3 Ways to Gauge the Health of the NYC Startup Market

If you’ve read any startup news recently, you’ve likely gotten the sense that the sky is falling. From headlines about unicorn valuations being slashed left and right to questions about the potential fraudulence of companies like Zenefits, the confidence of many is shaken as the startup market appears in flux.

On the other hand, Lizette Chapman at Bloomberg Business suggests that venture capitalists are merely “sitting on their hands” for a bit, while waiting to see what will happen next. She takes a much more relaxed view, forsaking a “the sky is falling” approach for a more relaxed perspective.

As co-founder and President of Work Market, I have a vested interesting in understanding the current health of the marketplace. After speaking to friends working in Silicon Valley both as investors and entrepreneurs, it’s clear that many are rattled by the Armageddon-esque changes taking place. There is a world seemingly more shaped by booms and busts. But what do all of these changes mean for the startup market in NYC (a place with a finance boom/bust or twn to its name)?

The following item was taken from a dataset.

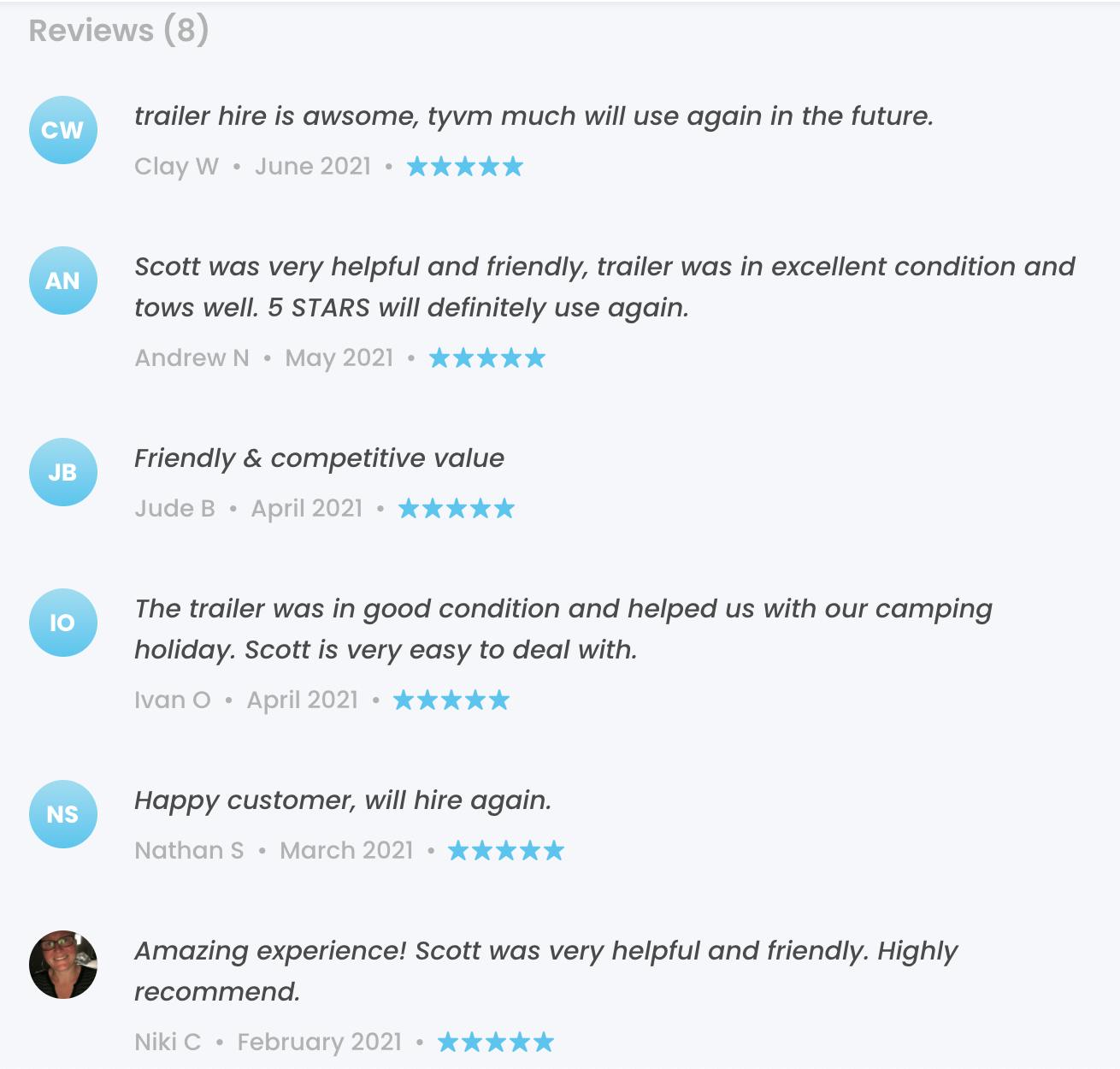The width and height of the screenshot is (1120, 1069).
Task: Open reviewer name Andrew N
Action: (x=192, y=357)
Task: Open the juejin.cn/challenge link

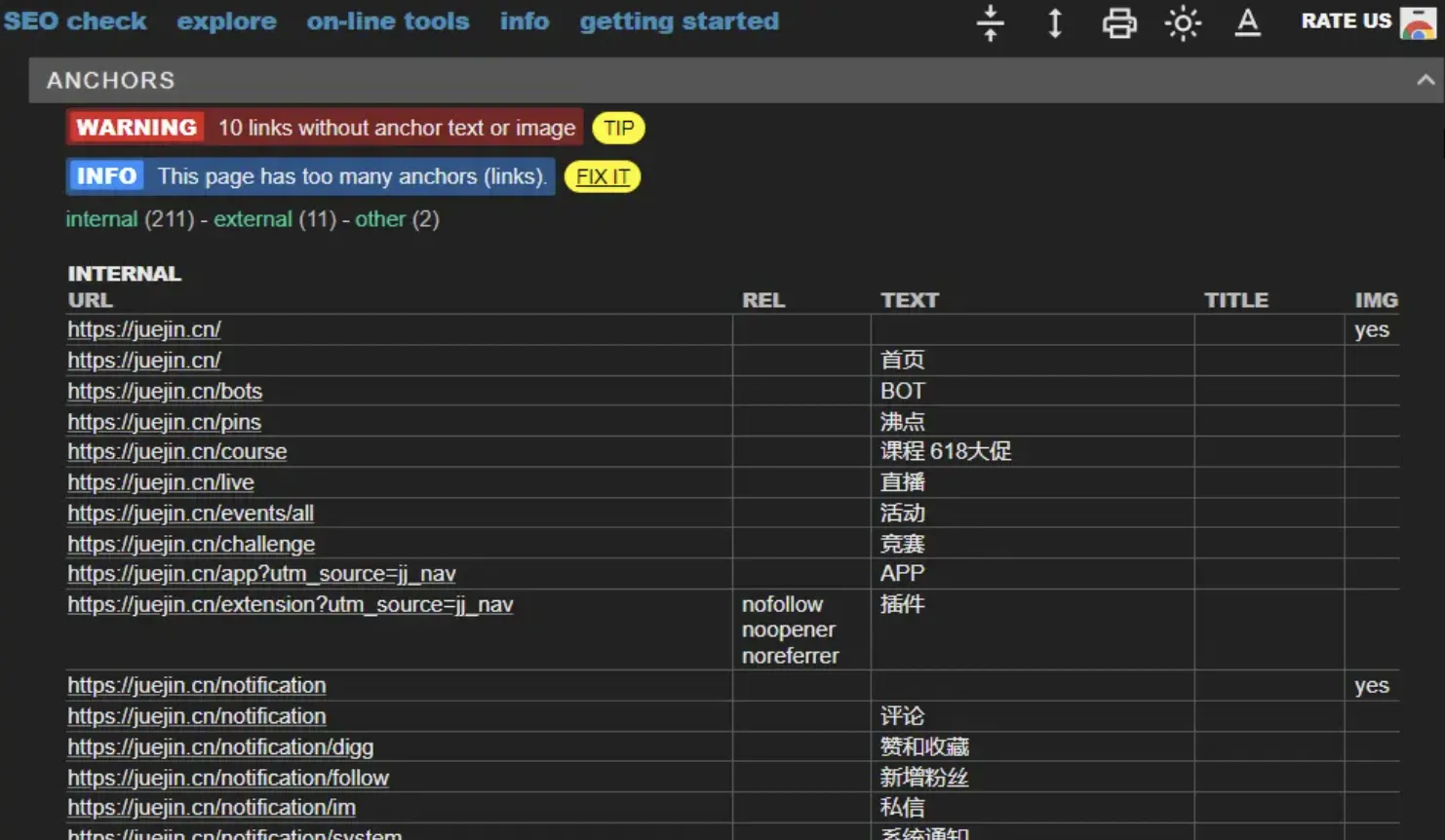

A quick poll of the New York venture capitalists and entrepreneurs in my circles indicate that it’s business as usual here in the Big Apple. Our market has always been rooted in the fundamentals, which has led to sustained, scalable growth that’s not going anywhere.

Understand the Market

While some unicorns may lose their horns due to fluctuations in the economy, NYC startups will remain largely stable. The NYC startup market is driven by more fundamental data than most in Silicon Valley, and as a result, we’re likely to avoid the panic mode our west-coast counterparts are currently facing.

Business models without any real revenue behind them tend not to get taken seriously here, so there’s less of a risk of bloated valuations and inevitable down rounds. The New York market is fueled more by hard numbers, and less by hopes and dreams.

Look for Indicators of Growth

Everywhere you look in New York, the startup market continues to gain influence and prestige. Just this past December, JP Morgan & Chase made the push to rebrand in the image of successful startups in an ongoing effort by big banks to appeal to tech companies as startup incubators.

Companies like Etsy and Kickstarter are expanding their offices and making the move to Dumbo Heights thanks to tax relief plans from the city intended to foster a new tech hub rivaling the renowned campuses of Silicon Valley. The new public-private partnership Digital.NYC recently launched their “Startup to Watch” initiative, profiling promising NY-based tech companies on a monthly basis.

Embrace the Innovation Evolution

In my Forbes piece on Startup Phases and the Turning of the Team, I talked about how new tech companies must learn to evolve and adapt in order to be successful as they scale. This reality isn’t new to the startup market, and it’s easy to conflate the natural drop off that occurs as businesses explores their long-term viability as an indicator of a struggling economy or a bad market.

While this feet-on-the-ground approach might not result in a stirring origin story for the next Snapchat, Instagram, or Uber, there’s still plenty of room for new ideas in the New York City market. As the landscape for innovation continues to shift in the coming months, we can remain confident that our strong foundation will provide stability and assurance during uncertain times.

Hare, meet Tortoise…oh, and Chicken Little is probably at the party too.